Since <math>DD^\operatorname{T}</math> is a positive semidefinite matrix, <math>\operatorname{Var}\left( \tilde \beta \right) </math> exceeds <math>\operatorname{Var}\left(\widehat\beta\right) </math> by a positive semidefinite matrix.

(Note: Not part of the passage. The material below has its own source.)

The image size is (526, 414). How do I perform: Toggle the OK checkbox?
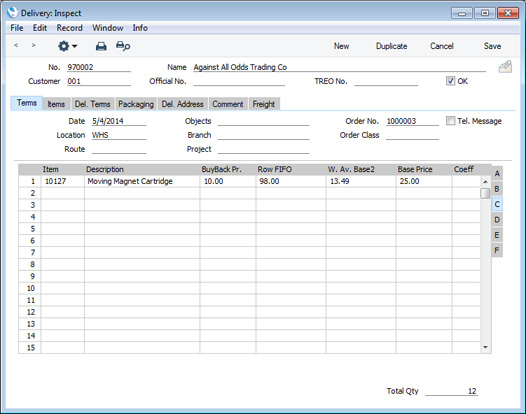[x=450, y=81]
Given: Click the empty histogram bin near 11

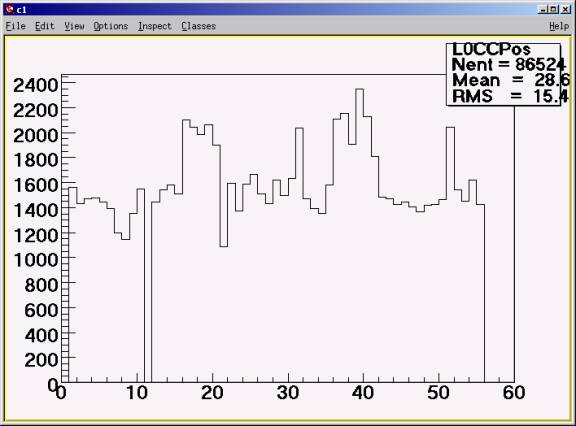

===Remarks on the proof===
As it has been stated before, the condition of <math> \operatorname{Var} \left( \tilde \beta \right)- \operatorname{Var} \left(\widehat\beta\right)</math> is a positive semidefinite matrix is equivalent to the property that the best linear unbiased estimator of <math> \ell^\operatorname{T}\beta </math> is <math> \ell^\operatorname{T}\widehat\beta </math> (best in the sense that it has minimum variance). To see this, let <math> \ell^\operatorname{T}\tilde\beta </math> another linear unbiased estimator of <math> \ell^\operatorname{T}\beta </math>.

:<math>
\begin{align}
\operatorname{Var}\left(\ell^\operatorname{T}\tilde\beta\right) &= \ell^\operatorname{T} \operatorname{Var} \left(\tilde\beta\right) \ell \\
&=\sigma^2 \ell^\operatorname{T} (X^\operatorname{T}X)^{-1}\ell+\ell^\operatorname{T}DD^\operatorname{T}\ell \\
&= \operatorname{Var}\left(\ell^\operatorname{T}\widehat\beta\right)+(D^\operatorname{T}\ell)^\operatorname{T}(D^\operatorname{T}\ell) && \sigma^2 \ell^\operatorname{T} (X^\operatorname{T}X)^{-1}\ell = \operatorname{Var}\left(\ell^\operatorname{T}\widehat\beta\right) \\
&= \operatorname{Var}\left(\ell^\operatorname{T}\widehat\beta\right) +\|D^\operatorname{T}\ell\|\\
& \geq \operatorname{Var}\left(\ell^\operatorname{T}\widehat\beta\right)
\end{align}
</math>

Moreover, equality holds if and only if <math> D^\operatorname{T}\ell=0 </math>. We calculate

:<math>
\begin{align}
\ell^\operatorname{T}\tilde\beta &= \ell^\operatorname{T} \left (((X^\operatorname{T}X)^{-1}X^\operatorname{T} + D) Y \right ) && \text{ from above}\\
&= \ell^\operatorname{T}(X^\operatorname{T}X)^{-1}X^\operatorname{T}Y + \ell^\operatorname{T}DY \\
&= \ell^\operatorname{T}\widehat\beta +(D^\operatorname{T}\ell)^\operatorname{T} Y \\
&=\ell^\operatorname{T}\widehat\beta && D^\operatorname{T}\ell = 0
\end{align}
</math>

This proves that the equality holds if and only if <math> \ell^\operatorname{T}\tilde\beta=\ell^\operatorname{T}\widehat\beta </math> which gives the uniqueness of the OLS estimator as a BLUE.